GIVEN REQUEST — Reproduce every line of the data below word for word, in the same order.

[start of STORED ROWS]

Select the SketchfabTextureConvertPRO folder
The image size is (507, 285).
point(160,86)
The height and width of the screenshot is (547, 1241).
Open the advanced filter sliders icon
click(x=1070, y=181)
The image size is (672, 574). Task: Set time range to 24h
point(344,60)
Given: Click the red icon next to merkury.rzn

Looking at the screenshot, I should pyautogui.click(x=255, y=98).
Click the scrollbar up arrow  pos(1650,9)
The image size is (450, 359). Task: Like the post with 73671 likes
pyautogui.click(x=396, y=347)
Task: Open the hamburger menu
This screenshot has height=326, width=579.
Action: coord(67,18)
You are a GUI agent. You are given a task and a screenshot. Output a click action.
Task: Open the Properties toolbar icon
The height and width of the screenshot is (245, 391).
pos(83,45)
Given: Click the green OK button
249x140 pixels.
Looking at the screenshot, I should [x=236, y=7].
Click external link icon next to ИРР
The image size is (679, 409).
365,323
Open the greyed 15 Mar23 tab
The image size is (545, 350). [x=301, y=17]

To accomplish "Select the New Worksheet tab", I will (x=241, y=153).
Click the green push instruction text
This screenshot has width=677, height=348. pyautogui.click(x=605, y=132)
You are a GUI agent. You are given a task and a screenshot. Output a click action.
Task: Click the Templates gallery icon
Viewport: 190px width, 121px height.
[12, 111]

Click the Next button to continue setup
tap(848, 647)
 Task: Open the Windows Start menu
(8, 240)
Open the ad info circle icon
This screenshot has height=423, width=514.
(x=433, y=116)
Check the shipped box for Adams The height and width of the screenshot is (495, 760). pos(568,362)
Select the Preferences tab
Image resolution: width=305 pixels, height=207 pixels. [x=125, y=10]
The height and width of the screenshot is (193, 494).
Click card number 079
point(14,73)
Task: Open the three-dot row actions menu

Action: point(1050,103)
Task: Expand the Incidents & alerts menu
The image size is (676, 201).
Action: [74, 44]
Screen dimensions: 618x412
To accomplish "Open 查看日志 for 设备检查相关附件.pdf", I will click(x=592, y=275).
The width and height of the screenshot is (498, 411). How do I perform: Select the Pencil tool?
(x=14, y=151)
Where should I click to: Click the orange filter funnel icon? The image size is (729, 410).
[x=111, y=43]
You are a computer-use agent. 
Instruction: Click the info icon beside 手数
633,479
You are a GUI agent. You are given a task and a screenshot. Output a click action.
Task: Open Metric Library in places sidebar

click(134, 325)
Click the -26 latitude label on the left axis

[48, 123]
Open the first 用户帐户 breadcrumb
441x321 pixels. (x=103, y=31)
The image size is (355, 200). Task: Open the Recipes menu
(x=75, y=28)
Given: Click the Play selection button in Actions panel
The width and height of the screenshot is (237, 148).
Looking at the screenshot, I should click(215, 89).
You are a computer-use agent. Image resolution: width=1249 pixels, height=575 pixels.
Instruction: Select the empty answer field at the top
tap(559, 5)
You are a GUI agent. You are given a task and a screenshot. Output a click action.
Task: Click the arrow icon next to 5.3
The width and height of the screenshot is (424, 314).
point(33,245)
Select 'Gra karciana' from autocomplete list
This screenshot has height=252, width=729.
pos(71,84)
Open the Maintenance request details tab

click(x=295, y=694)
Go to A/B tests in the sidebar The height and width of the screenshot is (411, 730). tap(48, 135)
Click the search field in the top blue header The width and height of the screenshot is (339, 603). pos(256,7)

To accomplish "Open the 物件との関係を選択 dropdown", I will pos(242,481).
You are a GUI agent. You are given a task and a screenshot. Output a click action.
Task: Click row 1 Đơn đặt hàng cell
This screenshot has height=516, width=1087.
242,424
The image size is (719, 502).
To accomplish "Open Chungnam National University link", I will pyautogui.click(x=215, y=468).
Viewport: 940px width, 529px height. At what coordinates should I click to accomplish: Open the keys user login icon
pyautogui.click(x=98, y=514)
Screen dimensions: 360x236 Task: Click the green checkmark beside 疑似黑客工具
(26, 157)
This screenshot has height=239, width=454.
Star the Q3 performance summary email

[end of STORED ROWS]

COMPLETE OUTPUT —
Select the SketchfabTextureConvertPRO folder
The image size is (507, 285).
point(160,86)
The height and width of the screenshot is (547, 1241).
Open the advanced filter sliders icon
click(x=1070, y=181)
The image size is (672, 574). Task: Set time range to 24h
point(344,60)
Given: Click the red icon next to merkury.rzn

Looking at the screenshot, I should pyautogui.click(x=255, y=98).
Click the scrollbar up arrow  pos(1650,9)
The image size is (450, 359). Task: Like the post with 73671 likes
pyautogui.click(x=396, y=347)
Task: Open the hamburger menu
This screenshot has height=326, width=579.
Action: coord(67,18)
You are a GUI agent. You are given a task and a screenshot. Output a click action.
Task: Open the Properties toolbar icon
The height and width of the screenshot is (245, 391).
pos(83,45)
Given: Click the green OK button
249x140 pixels.
Looking at the screenshot, I should [x=236, y=7].
Click external link icon next to ИРР
The image size is (679, 409).
365,323
Open the greyed 15 Mar23 tab
The image size is (545, 350). [x=301, y=17]

To accomplish "Select the New Worksheet tab", I will (x=241, y=153).
Click the green push instruction text
This screenshot has width=677, height=348. pyautogui.click(x=605, y=132)
You are a GUI agent. You are given a task and a screenshot. Output a click action.
Task: Click the Templates gallery icon
Viewport: 190px width, 121px height.
[12, 111]

Click the Next button to continue setup
tap(848, 647)
 Task: Open the Windows Start menu
(8, 240)
Open the ad info circle icon
This screenshot has height=423, width=514.
(x=433, y=116)
Check the shipped box for Adams The height and width of the screenshot is (495, 760). pos(568,362)
Select the Preferences tab
Image resolution: width=305 pixels, height=207 pixels. [x=125, y=10]
The height and width of the screenshot is (193, 494).
Click card number 079
point(14,73)
Task: Open the three-dot row actions menu

Action: point(1050,103)
Task: Expand the Incidents & alerts menu
The image size is (676, 201).
Action: [74, 44]
Screen dimensions: 618x412
To accomplish "Open 查看日志 for 设备检查相关附件.pdf", I will click(x=592, y=275).
The width and height of the screenshot is (498, 411). How do I perform: Select the Pencil tool?
(x=14, y=151)
Where should I click to: Click the orange filter funnel icon? The image size is (729, 410).
[x=111, y=43]
You are a computer-use agent. 
Instruction: Click the info icon beside 手数
633,479
You are a GUI agent. You are given a task and a screenshot. Output a click action.
Task: Open Metric Library in places sidebar

click(134, 325)
Click the -26 latitude label on the left axis

[48, 123]
Open the first 用户帐户 breadcrumb
441x321 pixels. (x=103, y=31)
The image size is (355, 200). Task: Open the Recipes menu
(x=75, y=28)
Given: Click the Play selection button in Actions panel
The width and height of the screenshot is (237, 148).
Looking at the screenshot, I should click(215, 89).
You are a computer-use agent. Image resolution: width=1249 pixels, height=575 pixels.
Instruction: Select the empty answer field at the top
tap(559, 5)
You are a GUI agent. You are given a task and a screenshot. Output a click action.
Task: Click the arrow icon next to 5.3
The width and height of the screenshot is (424, 314).
point(33,245)
Select 'Gra karciana' from autocomplete list
This screenshot has height=252, width=729.
pos(71,84)
Open the Maintenance request details tab

click(x=295, y=694)
Go to A/B tests in the sidebar The height and width of the screenshot is (411, 730). tap(48, 135)
Click the search field in the top blue header The width and height of the screenshot is (339, 603). pos(256,7)

To accomplish "Open the 物件との関係を選択 dropdown", I will pos(242,481).
You are a GUI agent. You are given a task and a screenshot. Output a click action.
Task: Click row 1 Đơn đặt hàng cell
This screenshot has height=516, width=1087.
242,424
The image size is (719, 502).
To accomplish "Open Chungnam National University link", I will pyautogui.click(x=215, y=468).
Viewport: 940px width, 529px height. At what coordinates should I click to accomplish: Open the keys user login icon
pyautogui.click(x=98, y=514)
Screen dimensions: 360x236 Task: Click the green checkmark beside 疑似黑客工具
(26, 157)
This screenshot has height=239, width=454.
Star the Q3 performance summary email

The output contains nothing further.